He added: “I don’t think there’s any such thing as the ability to easily (use) a tactical nuclear weapon and not end up with Armageddon.”

During the 1962 crisis, the United States under President John Kennedy and the Soviet Union under Nikita Kruschev came close to using nuclear weapons over the presence of Soviet missiles in Cuba.

What was the Cuban Missile Crisis?

The Cuban Missile Crisis is considered the closest the world has ever come to nuclear annihilation.

The 13-day showdown in 1962 came after the US discovered the Soviet Union had secretly deployed nuclear weapons to Cuba.

Responding to the presence of American ballistic missiles in Italy and Turkey, as well as the failed Bay of Pigs Invasion of Cuba in 1961, Soviet leader Nikita Kruschev agreed to place missiles on the island.

In response, then-US president John F Kennedy ordered a naval quarantine of the island to prevent further missiles from being delivered.

After several days of tension, Mr Kennedy and Mr Kruschev reached an agreement for the Soviet Union to dismantle their weapons in Cuba in exchange for Mr Kennedy to declare the US would not invade Cuba again.

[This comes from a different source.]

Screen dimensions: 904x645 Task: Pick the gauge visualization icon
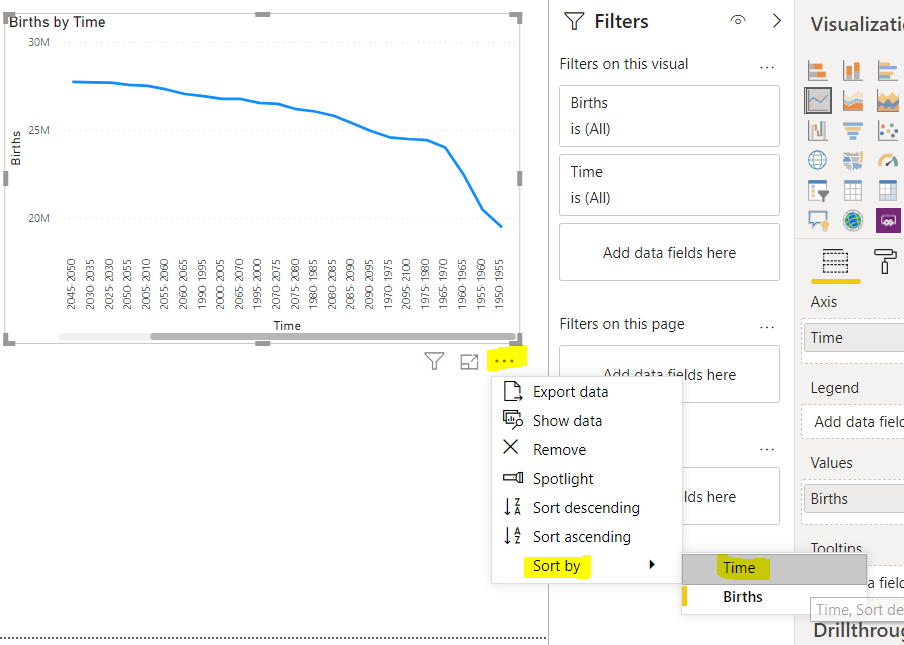[x=887, y=160]
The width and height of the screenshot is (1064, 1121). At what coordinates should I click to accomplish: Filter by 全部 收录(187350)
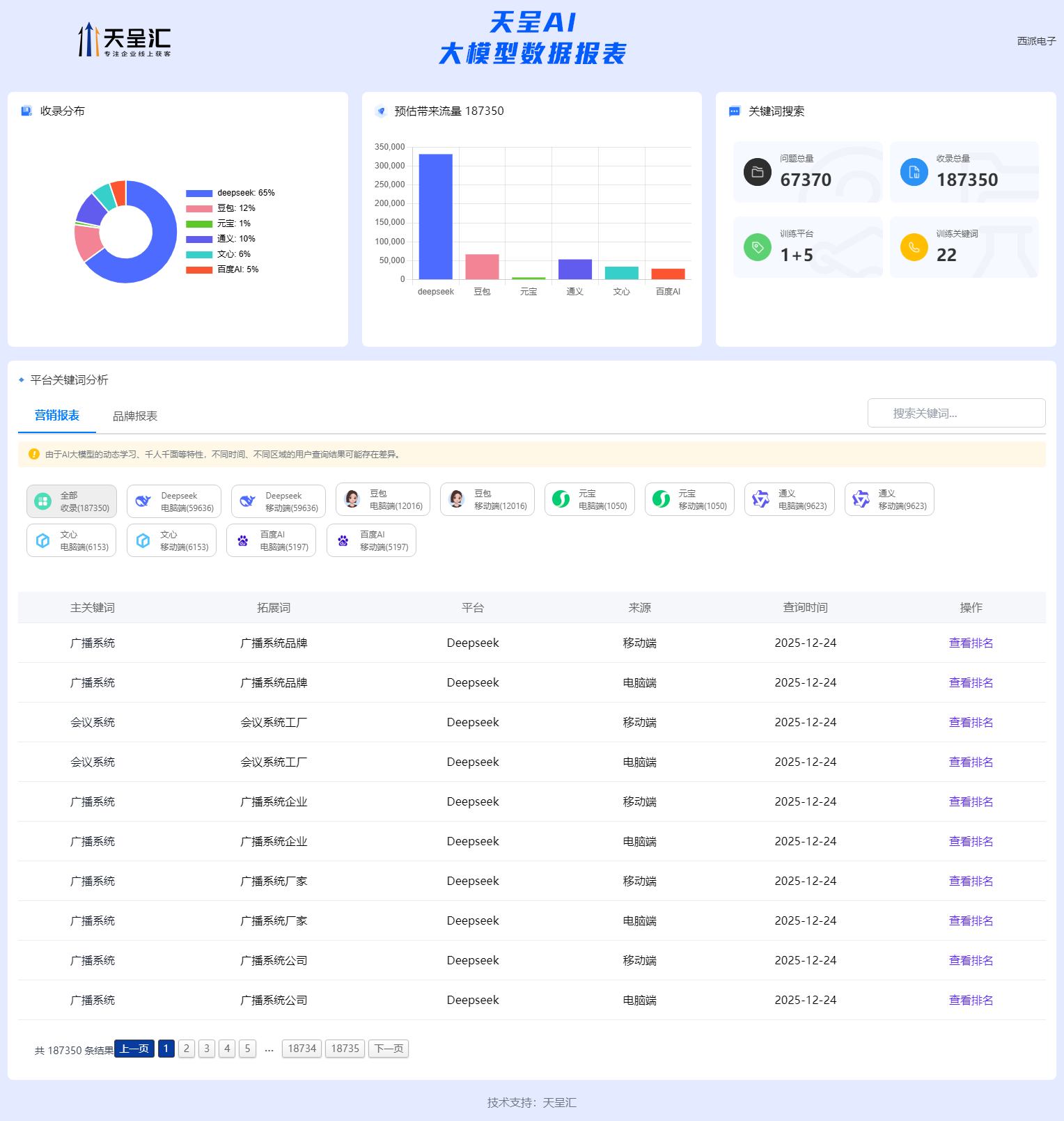click(x=72, y=501)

The US also secretly agreed to dismantle all of its medium-range ballistic missiles from Turkey.

It also resulted in the establishment of the Moscow-Washington hotline to allow direct communication between the two superpowers.

US officials have warned for the last few months about the prospect of Russia using weapons of mass destruction in Ukraine after numerous strategic setbacks on the battlefield.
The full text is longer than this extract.